We would need to add a dimension.
There are several packages that can be used to create a 3D scatterplot:
scatterplot3d
: http://www.sthda.com/english/wiki/scatterplot3d-3d-graphics-r-software-and-data-visualization
scatter3d
in the car
package: http://www.sthda.com/english/wiki/amazing-interactive-3d-scatter-plots-r-software-and-data-visualization
‘plot3D’
## SCATTERPLOT3D
#install.packages("scatterplot3d") # Install
library("scatterplot3d")
s3d<-scatterplot3d(insurance$bmi, insurance$age, insurance$charges)
\[Y_i=\beta_0+\beta_1 X_{i,1}+\beta_2 X_{i,2}\] In this MLR model we have two different slope coefficients. The slope related to the first feature, \(X_1\), is \(\beta_1\) and the slope related to the second feature, \(X_2\), is \(\beta_2\).
We interpret these slopes, \(\beta_j\) as the average amount of change in the response for a one unit change in the \(X_j\) direction, on average.
mod4<-lm(charges~bmi+age, data=insurance)
summary(mod4)
##
## Call:
## lm(formula = charges ~ bmi + age, data = insurance)
##
## Residuals:
## Min 1Q Median 3Q Max
## -15200 -7211 -5238 7503 48012
##
## Coefficients:
## Estimate Std. Error t value Pr(>|t|)
## (Intercept) -5349.72 2156.51 -2.481 0.0133 *
## bmi 335.27 62.49 5.365 1.02e-07 ***
## age 216.70 27.63 7.842 1.21e-14 ***
## ---
## Signif. codes: 0 '***' 0.001 '**' 0.01 '*' 0.05 '.' 0.1 ' ' 1
##
## Residual standard error: 11670 on 934 degrees of freedom
## Multiple R-squared: 0.09588, Adjusted R-squared: 0.09394
## F-statistic: 49.52 on 2 and 934 DF, p-value: < 2.2e-16
scatterplot3d(insurance$bmi, insurance$age, insurance$charges, pch=16)
# Add regression plane
s3d$plane3d(mod4)
Her’s another example
#install.packages(c("plot3D", "magrittr"))
library(plot3D)
## Warning in fun(libname, pkgname): couldn't connect to display ":0"
library(magrittr)
##
## Attaching package: 'magrittr'
## The following object is masked from 'package:purrr':
##
## set_names
## The following object is masked from 'package:tidyr':
##
## extract
insurance%$%
scatter3D(bmi, age, charges, theta=30, phi=10)
mod5<-lm(charges~bmi*smoker*age, data=insurance)
summary(mod5)
##
## Call:
## lm(formula = charges ~ bmi * smoker * age, data = insurance)
##
## Residuals:
## Min 1Q Median 3Q Max
## -12023.5 -1966.2 -1254.6 -268.1 29428.6
##
## Coefficients:
## Estimate Std. Error t value Pr(>|t|)
## (Intercept) -1.633e+03 2.797e+03 -0.584 0.559531
## bmi -3.305e+00 8.947e+01 -0.037 0.970538
## smokeryes -1.034e+04 5.919e+03 -1.746 0.081130 .
## age 2.449e+02 6.905e+01 3.548 0.000408 ***
## bmi:smokeryes 1.116e+03 1.873e+02 5.958 3.61e-09 ***
## bmi:age 3.724e-01 2.176e+00 0.171 0.864151
## smokeryes:age -2.688e+02 1.491e+02 -1.803 0.071736 .

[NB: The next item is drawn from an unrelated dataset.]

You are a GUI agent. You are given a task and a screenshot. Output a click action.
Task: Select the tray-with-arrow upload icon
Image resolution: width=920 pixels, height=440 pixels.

## bmi:smokeryes:age 8.726e+00 4.701e+00 1.856 0.063732 .
## ---
## Signif. codes: 0 '***' 0.001 '**' 0.01 '*' 0.05 '.' 0.1 ' ' 1
##
## Residual standard error: 4977 on 929 degrees of freedom
## Multiple R-squared: 0.8364, Adjusted R-squared: 0.8352
## F-statistic: 678.5 on 7 and 929 DF, p-value: < 2.2e-16
#install.packages("rgl")
library(rgl)
library(car)
scatter3d(charges~bmi*age*as.factor(smoker), data=insurance)
# Print the html graphic
rglwidget(width = 520, height = 520)
There are more variables to play with in these data:
str(insurance)
## 'data.frame': 937 obs. of 7 variables:
## $ age : int 19 62 46 18 18 39 41 62 20 24 ...
## $ sex : Factor w/ 2 levels "female","male": 1 1 1 1 2 1 1 2 2 2 ...
## $ bmi : num 35.1 38.1 28.9 33.9 34.4 ...
## $ children: int 0 2 2 0 0 5 3 0 0 0 ...
## $ smoker : Factor w/ 2 levels "no","yes": 1 1 1 1 1 1 1 1 2 2 ...
## $ region : Factor w/ 4 levels "northeast","northwest",..: 2 1 4 3 3 2 4 3 4 1 ...
## $ charges : num 2135 15230 8823 11483 1137 ...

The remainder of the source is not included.